▶ _VORLIEGENDER TEXT_:
"Bewusst überzeichnet" Krisengespräch mit den Söhnen Mannheims
09.05.2017, 13:33 Uhr
"One Love, euer Xavier."
"Ich bin weder rassistisch noch rechtspopulistisch", richtet Xavier Naidoo via Facebook aus und erklärt sich in einem langen Statement. Zuvor hatte er mit seinen Söhnen Mannheims ein Treffen beim Mannheimer Oberbürgermeister, der sich von ihm distanziert hatte.
Lange hat Xavier Naidoo öffentlich zu der Kritik an dem umstrittenen Song "Marionetten" seiner Band Söhne Mannheims geschwiegen. Nach einem Krisentreffen im Rathaus mit dem Mannheimer Oberbürgermeister sah sich der 45-Jährige nun aber wohl doch gezwungen, ein Statement dazu abzugeben. Auf Facebook postete er seine Meinung zu der Geschichte.
Es handle sich bei dem Lied "um eine zugespitzte Zustandsbeschreibung gesellschaftlicher Strömungen, also um die Beobachtung bestimmter Stimmungen, Auffassungen und Entwicklungen", so der Sänger. Der Text sei "bewusst überzeichnet". Dies sei offenbar bei vielen missverständlich angekommen.
Weiter heißt es in dem Statement, dass sowohl die Söhne Mannheims als auch er sich seit Jahren "gegen jede Art von Gewalt, gegen jede Art von Fremdenhass, gegen jede Art von Diskriminierung und gegen jede Form von Radikalismus und Nationalismus" stellen würden. Stattdessen stünden sie für eine "offene freiheitliche, liberale und demokratische Gesellschaft, in der viele Kulturen gemeinsam zusammenleben und in der es allen Menschen möglichst gut geht", ein. "Dass ich weder rassistisch noch rechtspopulistisch bin, bedarf für mich eigentlich keiner (erneuten) Erwähnung", so Naidoo.
Die Diskussion um den umstrittenen "Marionetten"-Liedtext der Söhne Mannheims zog in den letzten Tagen immer weitere Kreise. Und wie der Mannheimer Morgen berichtet, trafen sich die Bandmitglieder um Xavier Naidoo und der Oberbürgermeister der Stadt, Peter Kurz (SPD), am Montagabend zu einem Krisengespräch. Dieses sei auf Wunsch der Band einberufen worden, hieß es vorab. Das Gespräch sei den Künstlern "aufgrund ihrer Identifikation mit Mannheim und auch weil sie die von der Stadt Mannheim vertretenen Werte der Toleranz, Offenheit und Demokratie teilen, wichtig".
"Das Gespräch war intensiv, sehr ernsthaft", zitiert der "Mannheimer Morgen" Oberbürgermeister Kurz beim Verlassen des Technischen Rathauses um 23 Uhr abends. Xavier Naidoo und den Söhnen Mannheims wird vorgeworfen, mit dem Song "Marionetten" gegen die aktuelle deutsche Politik zu hetzen. Kurz nachdem der Diskurs entbrannt war, hatte sich Oberbürgermeister Kurz öffentlich von der Band distanziert, aber auch bekannt gegeben, dass ein gemeinsames Treffen geplant sei.

▶ _GESPEICHERTE DATEN_:
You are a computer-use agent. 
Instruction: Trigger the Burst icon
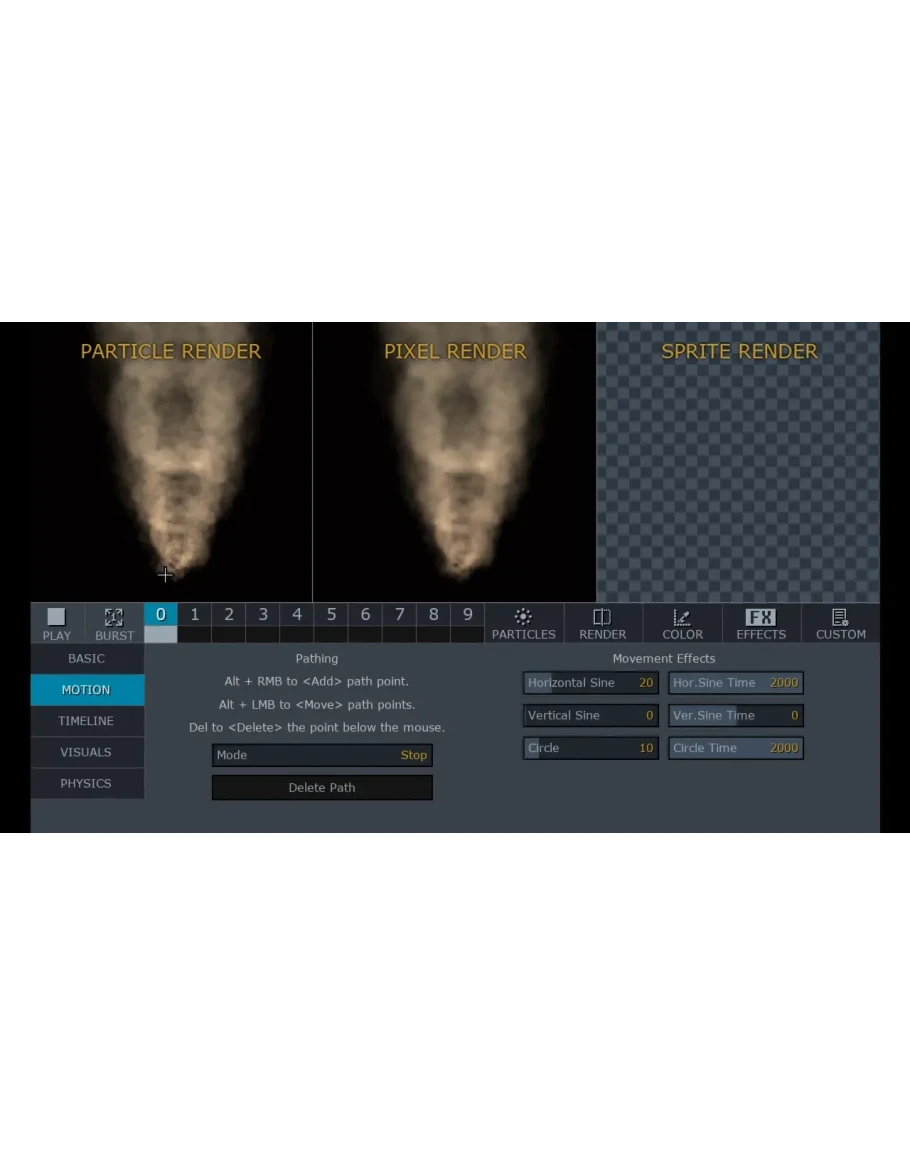click(x=114, y=623)

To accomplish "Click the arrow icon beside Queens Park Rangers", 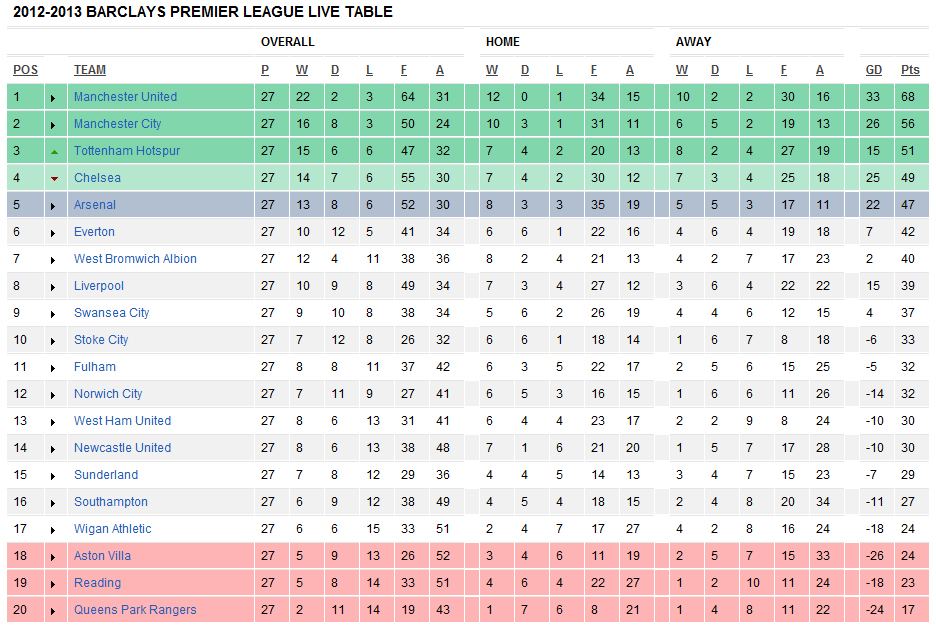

▶ _DEINE AUFGABEN_:
• a. Ersetze im Abschnitt des Artikels über die Söhne Mannheims, der mit „Lange hat Xavier“ beginnt und nach „zu der Geschichte.“ endet, „Rathaus“ durch „Stadthaus“, und gib diesen Abschnitt wieder.
• b. Um wie viel Uhr verließ Oberbürgermeister Kurz laut dem Artikel über die Söhne Mannheims das Technische Rathaus?

▶ _LÖSUNGEN_:
• a.
Lange hat Xavier Naidoo öffentlich zu der Kritik an dem umstrittenen Song "Marionetten" seiner Band Söhne Mannheims geschwiegen. Nach einem Krisentreffen im Stadthaus mit dem Mannheimer Oberbürgermeister sah sich der 45-Jährige nun aber wohl doch gezwungen, ein Statement dazu abzugeben. Auf Facebook postete er seine Meinung zu der Geschichte.

• b. Um 23 Uhr abends.